Marta le pone la mano en el regazo mientras le dice en tono bajo: «Dios te ha perdonado. No te abatas más… Recuerda lo que has obtenido: a nuestro Lázaro…».

«No es abatimiento. Es agradecimiento. Es emoción… Y es también la constatación de que todavía carezco de esa misma misericordia que yo tan ampliamente he recibido… ¡Perdóname, Rabbuní!» dice alzándo sus espléndidos ojos, a los que la humildad devuelve la dulzura.

«Nunca se niega el perdón al que es humilde de corazón, María».

575.7

Se pone la tarde, tiñendo el aire de una delicada coloración violada. Las cosas que están un poco lejanas se confunden. Los tallos de lino, cuya gracia antes era visible, ahora se unifican para formar una única masa obscura. Callan los pájaros entre las frondas. Se enciende la primera estrella. Canta el primer grillo entre la hierba. Ha llegado la noche.

«Podemos ponernos en marcha. Aquí, entre los campos, no nos verán. Venid seguros. No traiciono. No actúo por una recompensa. Lo único que pido es la piedad del Cielo, porque todos necesitamos piedad» dice la mujer suspirando.

Se levantan. Se encaminan detrás de ella.
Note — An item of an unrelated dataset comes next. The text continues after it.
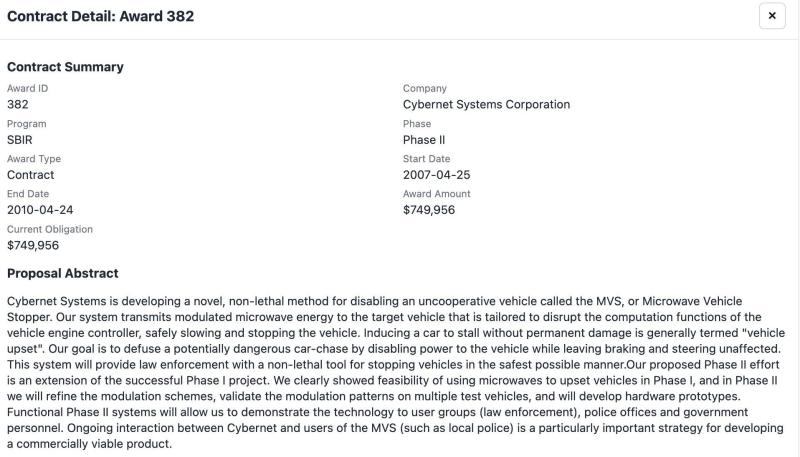
Task: Click the Proposal Abstract heading
Action: point(63,273)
Pasan a distancia de Tersa, entre campos y huertos semiobscuros, pero no tanto como para no ver a hombres a la entrada de los caminos en torno a hogueras…

«Nos acechan…» dice Mateo.

«¡Malditos!» susurra entre dientes Felipe.

Pedro no habla, pero mueve hacia el cielo los brazos con gesto de muda invocación o protesta.

Pero Santiago y Juan de Zebedeo, que han hablado apretada y presurosamente, un poco adelantados respecto a los demás, vuelven hacia atrás y dicen: «Maestro, si Tú por tu perfección de amor no quieres recurrir al castigo, ¿quieres que lo hagamos nosotros? ¿Quieres que digamos al fuego del cielo que baje y consuma a estos pecadores? Nos has dicho que todo lo que pedimos con fe lo podemos y…».

Jesús, que iba andando un poco cabizbajo, como cansado, se yergue bruscamente y los fulmina con dos miradas que centellean a la luz de la luna. Los dos retroceden, callando asustados ante esa mirada. Jesús, sin quitar de ellos sus ojos, dice: «No sabéis de qué espíritu sois. El Hijo del hombre no ha venido para la ruina de las almas, sino para salvarlas. ¿No recordáis lo que os he dicho? Dije en la parábola del trigo y la cizaña[1]: “Dejad por ahora que el trigo y la cizaña crezcan juntos. Porque si quisiérais separarlos ahora, correríais el riesgo de arrancar, con la cizaña, también el trigo. Dejadlos, pues, hasta la hora de la siega. Al tiempo de la siega diré a los segadores: recoged ahora la cizaña y atadla en haces para quemarla, y poned el buen trigo en mi granero”».

575.8

Jesús ya ha atenuado su desdén hacia los dos que, por ira suscitada por amor a Él, pedían castigar a los de Tersa, y que ahora están cabizcaídos ante Él. Los toma, uno a la derecha y otro a la izquierda, por los codos, y reanuda la marcha, guiándolos así, y hablando a todos, que se han apiñado en torno a Él, que se había parado. «En verdad os digo que el tiempo de la siega está cercano. Mi primera siega. Y para muchos no habrá una segunda. Pero, y alabemos por ello al Altísimo, alguno que no supo en mi tiempo hacerse espiga de buen grano, después de la purificación del Sacrificio pascual renacerá con una alma nueva. Hasta ese día no arremeteré contra ninguno… Después vendrá la justicia…».

«¿Después de la Pascua?» pregunta Pedro.

«No. Después del tiempo. No hablo de estos hombres, de estos de ahora. Miro a los siglos futuros. El hombre se va renovando continuamente, como las mieses en los campos. Y las cosechas se van siguiendo. Yo dejaré lo que es necesario para que los hombres que vengan después puedan hacerse trigo bueno. Si no quieren, en el fin del mundo, mis ángeles separarán las cizañas de los trigos buenos. Entonces será sólo el eterno Día del Dios. Por ahora, en el mundo, se da el día de Dios y de Satanás: el Primero siembra el Bien, el segundo echa entre las semillas de Dios sus condenadas cizañas, sus escándalos, sus iniquidades, sus semillas que promueven iniquidad y escándalos. Porque siempre habrá quien azuce contra Dios, como aquí, con estos que, en verdad, son menos culpables que los que los instigan al mal».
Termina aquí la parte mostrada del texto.